**What to work on**.
Restate word for word the lines of the records below, starting at the line that contains "Identify the click" and ending at the line that contains "Войти [button] (1103, 119)", with both of those lines included and nothing else.
[[ Exercise materials open ]]
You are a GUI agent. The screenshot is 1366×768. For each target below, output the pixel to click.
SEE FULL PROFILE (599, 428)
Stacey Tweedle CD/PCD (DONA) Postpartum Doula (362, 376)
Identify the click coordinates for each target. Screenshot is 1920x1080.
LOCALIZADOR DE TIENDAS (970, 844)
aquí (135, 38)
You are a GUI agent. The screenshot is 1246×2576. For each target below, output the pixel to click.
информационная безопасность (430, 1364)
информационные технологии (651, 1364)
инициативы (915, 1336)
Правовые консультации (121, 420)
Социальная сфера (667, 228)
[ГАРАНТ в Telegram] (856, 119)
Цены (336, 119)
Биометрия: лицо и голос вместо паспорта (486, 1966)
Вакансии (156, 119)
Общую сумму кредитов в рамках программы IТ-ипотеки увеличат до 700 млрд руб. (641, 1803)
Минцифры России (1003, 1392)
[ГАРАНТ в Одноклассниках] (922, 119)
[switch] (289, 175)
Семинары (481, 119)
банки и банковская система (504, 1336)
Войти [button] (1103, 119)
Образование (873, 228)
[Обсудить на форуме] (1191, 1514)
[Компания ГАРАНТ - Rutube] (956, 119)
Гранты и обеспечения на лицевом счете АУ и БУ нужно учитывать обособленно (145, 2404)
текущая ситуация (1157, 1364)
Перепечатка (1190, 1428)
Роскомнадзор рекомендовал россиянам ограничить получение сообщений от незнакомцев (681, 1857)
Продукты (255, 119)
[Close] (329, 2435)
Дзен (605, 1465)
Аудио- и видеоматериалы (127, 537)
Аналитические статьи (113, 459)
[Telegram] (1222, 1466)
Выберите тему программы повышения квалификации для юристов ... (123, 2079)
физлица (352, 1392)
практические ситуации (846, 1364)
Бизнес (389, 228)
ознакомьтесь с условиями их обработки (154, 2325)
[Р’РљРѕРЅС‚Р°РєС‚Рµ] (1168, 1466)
[[ Exercise materials closed ]]
**Result for this exercise**.
Identify the click coordinates for each target. Screenshot is 1920x1080.
LOCALIZADOR DE TIENDAS (970, 844)
aquí (135, 38)
You are a GUI agent. The screenshot is 1246×2576. For each target below, output the pixel to click.
информационная безопасность (430, 1364)
информационные технологии (651, 1364)
инициативы (915, 1336)
Правовые консультации (121, 420)
Социальная сфера (667, 228)
[ГАРАНТ в Telegram] (856, 119)
Цены (336, 119)
Биометрия: лицо и голос вместо паспорта (486, 1966)
Вакансии (156, 119)
Общую сумму кредитов в рамках программы IТ-ипотеки увеличат до 700 млрд руб. (641, 1803)
Минцифры России (1003, 1392)
[ГАРАНТ в Одноклассниках] (922, 119)
[switch] (289, 175)
Семинары (481, 119)
банки и банковская система (504, 1336)
Войти [button] (1103, 119)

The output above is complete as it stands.